- Task details: Beginning at the line that includes "Where should I click to: Collapse" in the entries below, print each line exactly as it appears, through the last one.

-------

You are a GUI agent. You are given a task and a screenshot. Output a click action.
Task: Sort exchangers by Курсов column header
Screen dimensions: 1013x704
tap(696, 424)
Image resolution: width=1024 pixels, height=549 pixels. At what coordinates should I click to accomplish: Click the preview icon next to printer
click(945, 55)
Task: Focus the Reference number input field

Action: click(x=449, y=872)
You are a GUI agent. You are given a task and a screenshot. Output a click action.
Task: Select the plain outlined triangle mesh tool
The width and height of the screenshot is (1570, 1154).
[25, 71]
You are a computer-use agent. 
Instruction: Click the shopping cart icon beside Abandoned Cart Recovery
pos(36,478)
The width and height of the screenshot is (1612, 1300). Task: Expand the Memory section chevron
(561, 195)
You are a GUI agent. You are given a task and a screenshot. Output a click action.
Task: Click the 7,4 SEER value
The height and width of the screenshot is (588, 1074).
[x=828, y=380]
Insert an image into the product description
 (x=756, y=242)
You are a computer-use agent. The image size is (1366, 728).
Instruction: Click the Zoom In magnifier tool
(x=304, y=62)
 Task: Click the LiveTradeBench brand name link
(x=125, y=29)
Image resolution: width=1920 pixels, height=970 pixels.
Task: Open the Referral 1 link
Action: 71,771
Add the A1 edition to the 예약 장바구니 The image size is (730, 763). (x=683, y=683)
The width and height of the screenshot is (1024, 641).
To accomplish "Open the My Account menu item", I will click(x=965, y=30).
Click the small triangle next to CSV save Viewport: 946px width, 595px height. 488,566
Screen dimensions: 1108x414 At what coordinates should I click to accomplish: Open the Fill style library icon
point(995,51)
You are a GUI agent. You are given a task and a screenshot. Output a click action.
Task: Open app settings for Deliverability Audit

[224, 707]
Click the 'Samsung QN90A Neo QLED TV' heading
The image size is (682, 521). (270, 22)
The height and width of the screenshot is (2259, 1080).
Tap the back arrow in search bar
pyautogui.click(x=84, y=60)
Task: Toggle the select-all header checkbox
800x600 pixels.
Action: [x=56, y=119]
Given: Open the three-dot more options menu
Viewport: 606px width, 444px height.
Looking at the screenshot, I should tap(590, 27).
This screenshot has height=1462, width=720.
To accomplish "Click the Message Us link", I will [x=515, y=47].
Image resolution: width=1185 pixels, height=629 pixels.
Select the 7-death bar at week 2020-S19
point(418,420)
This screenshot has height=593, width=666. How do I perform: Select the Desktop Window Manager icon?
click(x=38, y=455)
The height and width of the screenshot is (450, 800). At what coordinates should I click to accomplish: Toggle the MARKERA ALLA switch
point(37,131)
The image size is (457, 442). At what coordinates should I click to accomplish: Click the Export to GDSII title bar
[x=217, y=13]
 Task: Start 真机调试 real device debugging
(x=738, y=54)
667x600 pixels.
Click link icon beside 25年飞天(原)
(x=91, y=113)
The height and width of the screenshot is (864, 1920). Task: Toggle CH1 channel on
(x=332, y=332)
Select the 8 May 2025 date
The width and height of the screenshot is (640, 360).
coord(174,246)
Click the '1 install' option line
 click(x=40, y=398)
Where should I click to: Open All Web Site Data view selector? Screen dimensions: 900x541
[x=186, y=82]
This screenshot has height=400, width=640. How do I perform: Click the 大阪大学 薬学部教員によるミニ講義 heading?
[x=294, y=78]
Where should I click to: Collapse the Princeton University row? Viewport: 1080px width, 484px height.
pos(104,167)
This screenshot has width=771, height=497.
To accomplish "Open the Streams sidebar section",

-------

- Solution for this problem:
Where should I click to: Collapse the Princeton University row? Viewport: 1080px width, 484px height.
pos(104,167)
This screenshot has width=771, height=497.
To accomplish "Open the Streams sidebar section",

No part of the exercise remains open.